1. The surfaces of 1 + 3 mock rib and 1 + 1 mock rib fabrics have convex structures, while the bulge formed by 1 + 1 mock rib is smaller, which makes the area where hyaluronic acid viscose fiber can contact the skin larger. Therefore, hyaluronic acid can play a better moisturizing role in the structure of 1 + 1 mock rib.

2. Compared with weft plain stitch fabric, 1 + 1 mock rib fabric is thicker and has stronger thermal insulation performance, so the heat loss of the human body is slower, and the skin can sweat more easily, so as to form a water film between the surface of the human skin and the fabric, which has the effect of water retention.

3. In terms of structure, the order of the influence of fabric on the moisturizing performance of human skin from large to small is 1 + 1 mock rib fabric > weft plain stitch fabric > 1 + 3 mock rib fabric.

4. Hyaluronic acid has a good moisturizing effect on the skin.
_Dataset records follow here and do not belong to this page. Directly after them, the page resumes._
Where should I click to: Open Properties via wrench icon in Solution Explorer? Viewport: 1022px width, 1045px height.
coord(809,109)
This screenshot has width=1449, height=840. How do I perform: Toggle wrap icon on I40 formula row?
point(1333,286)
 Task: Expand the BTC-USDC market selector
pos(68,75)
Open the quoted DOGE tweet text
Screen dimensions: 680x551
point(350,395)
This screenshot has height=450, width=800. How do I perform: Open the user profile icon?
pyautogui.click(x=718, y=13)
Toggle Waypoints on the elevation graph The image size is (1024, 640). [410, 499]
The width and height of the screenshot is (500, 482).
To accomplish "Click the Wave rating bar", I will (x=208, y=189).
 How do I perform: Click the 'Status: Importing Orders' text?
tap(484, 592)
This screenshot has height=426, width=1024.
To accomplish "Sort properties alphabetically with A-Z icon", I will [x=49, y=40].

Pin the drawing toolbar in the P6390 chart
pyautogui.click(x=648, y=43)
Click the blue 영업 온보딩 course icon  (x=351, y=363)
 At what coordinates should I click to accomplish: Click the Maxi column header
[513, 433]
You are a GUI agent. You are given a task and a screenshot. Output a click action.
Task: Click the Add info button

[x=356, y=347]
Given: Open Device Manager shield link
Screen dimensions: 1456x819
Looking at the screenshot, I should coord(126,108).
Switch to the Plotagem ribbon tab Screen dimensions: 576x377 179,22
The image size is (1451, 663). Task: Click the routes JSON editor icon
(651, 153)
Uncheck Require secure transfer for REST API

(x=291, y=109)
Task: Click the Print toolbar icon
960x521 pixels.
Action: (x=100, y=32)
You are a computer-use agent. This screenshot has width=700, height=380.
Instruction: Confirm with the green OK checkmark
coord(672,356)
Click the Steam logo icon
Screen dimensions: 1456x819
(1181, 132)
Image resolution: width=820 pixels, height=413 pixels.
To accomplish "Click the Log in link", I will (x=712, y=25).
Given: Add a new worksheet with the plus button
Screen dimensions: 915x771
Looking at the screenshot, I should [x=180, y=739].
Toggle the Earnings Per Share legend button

Water molecules are locked in its double-helix columnar structure through the hydrogen bonds in hyaluronic acid molecules, so that water is not easily lost. Therefore, when the interweaving ratio of hyaluronic acid viscose fiber is reduced, the moisturizing effect of its fabric on the skin is also reduced.

5. Compared with nylon fabric, viscose fabric has good moisture absorption and a better moisturizing effect on human skin.

6. In terms of the use of raw materials, the order of the influence of fabrics on the moisturizing performance of human skin is hyaluronic acid viscose fiber/graphene viscose fiber fabric (100:0 > 75:25 > 50:50 > 25:75) > viscose fabric > nylon fabric.

7. In 18 samples, the fabric formed by 1 + 1 mock rib and hyaluronic acid viscose fiber/graphene viscose fiber (100:0) had the best moisturizing effect on skin. In the experiment of skin trans-epidermal water loss, the structure and raw materials used in the fabric both had little effect on the test results.